La plupart des propriétaires exigent des garanties impossibles pour des entreprises naissantes et incertaines. D’où les efforts de la mairie. « Nous allons jusqu’à louer nous-mêmes des bureaux pour les « techies », explique Tucker Reed, directeur de la Downtown Brooklyn Alliance. Sinon, ils n’auraient aucune chance de travailler ici. » Michael Bloomberg s’efforce de son côté de combler le retard dans la pose de lignes Internet à haute vitesse par les opérateurs privés dans les bâtiments industriels rénovés.

Nous allons jusqu’à louer nous-mêmes des bureaux pour les « techies »

Plus grave: à terme, les ambitions de New York sont menacées par l’imminente pénurie d’ingénieurs informatiques. Il manque à la ville, longtemps spécialisée dans la finance et les humanités, des universités rivales de la Stanford de San Francisco ou du MIT de Boston. Chet Kanojia, patron d’Aereo, a installé à New York son meilleur directeur marketing, Alex Moulle-Berteaux, d’origine française, mais il a dû maintenir son QG scientifique en Nouvelle-Angleterre, faute de trouver assez de recrues dans la SiliconAlley.

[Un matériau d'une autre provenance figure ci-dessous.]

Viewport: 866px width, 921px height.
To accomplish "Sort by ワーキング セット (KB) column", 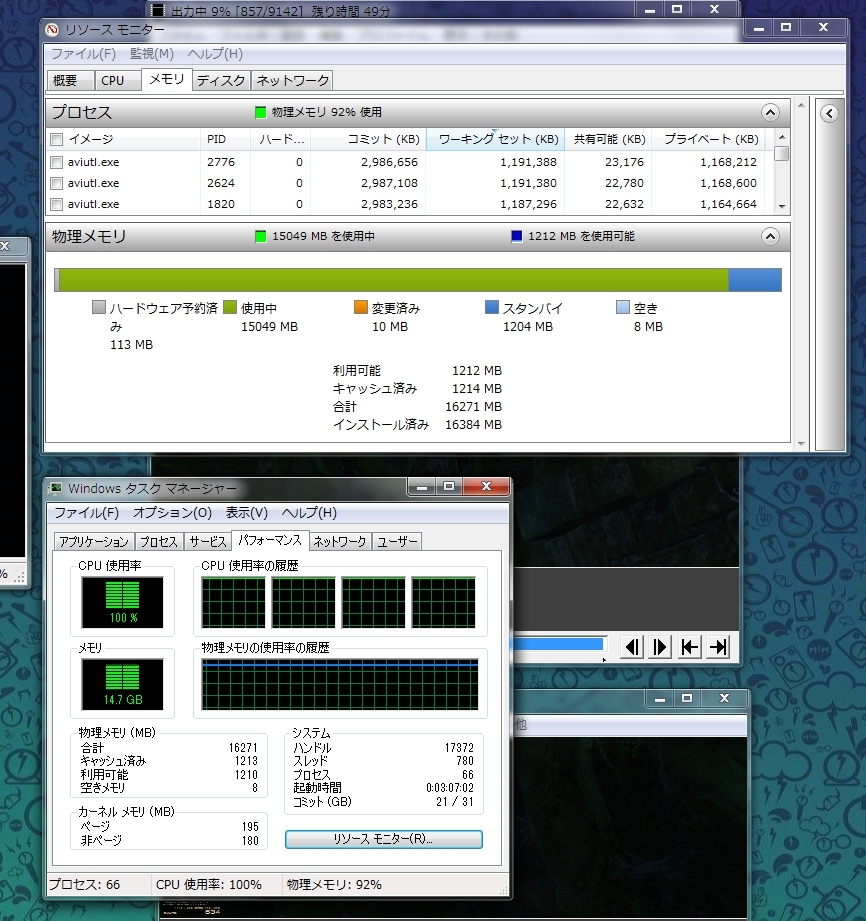I will pos(496,139).
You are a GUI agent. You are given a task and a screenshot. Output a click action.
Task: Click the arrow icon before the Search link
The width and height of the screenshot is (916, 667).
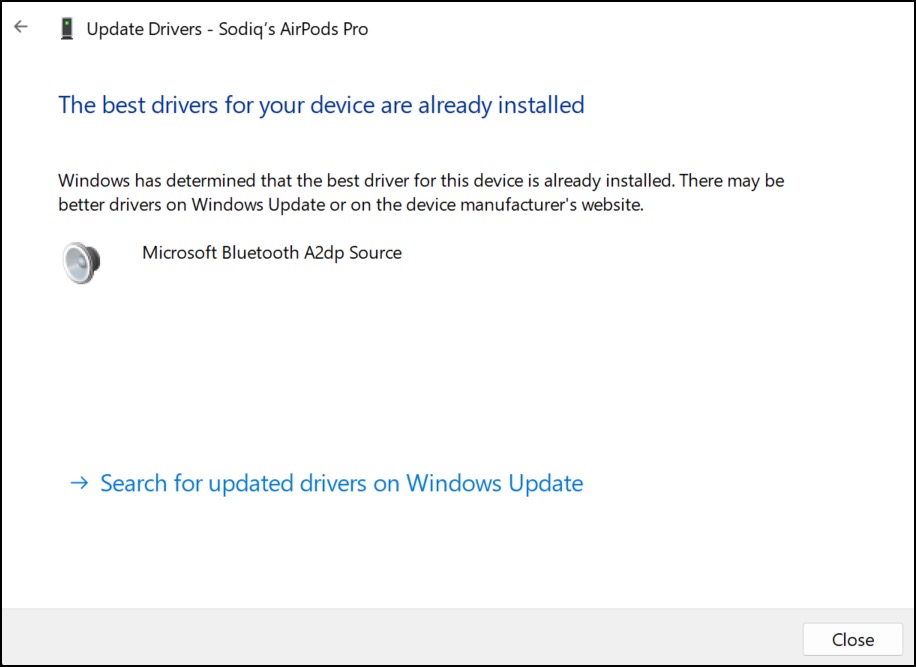coord(79,484)
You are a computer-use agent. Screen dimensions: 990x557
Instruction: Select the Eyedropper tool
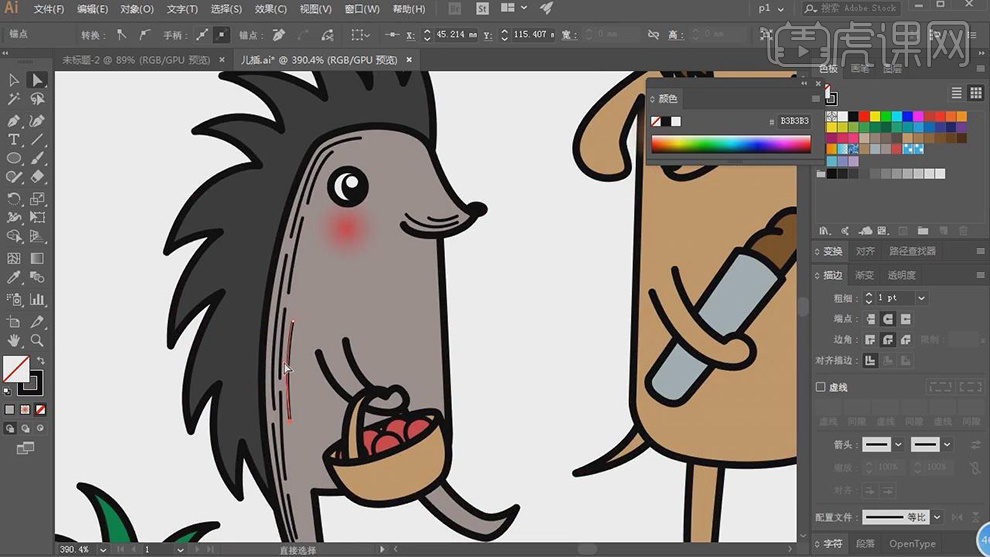tap(14, 279)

La carence d’écoles spécialisées pourrait un jour être résolue par l’ouverture, sur Roosevelt Island, d’un gigantesque institut technologique construit par l’université Cornell et cogéré par le Technion Institute de Haïfa, en Israël. L’immense cité high-tech, déjà en partie financée par un don de 350 millions de dollars d’un ancien élève de Cornell, le richissime roi du duty free Richard Feeney, aura coûté plus de 2 milliards à son achèvement, prévu dans vingt ans. Un défi, à la mesure de New York, lancé aux seigneurs de la Silicon Valley.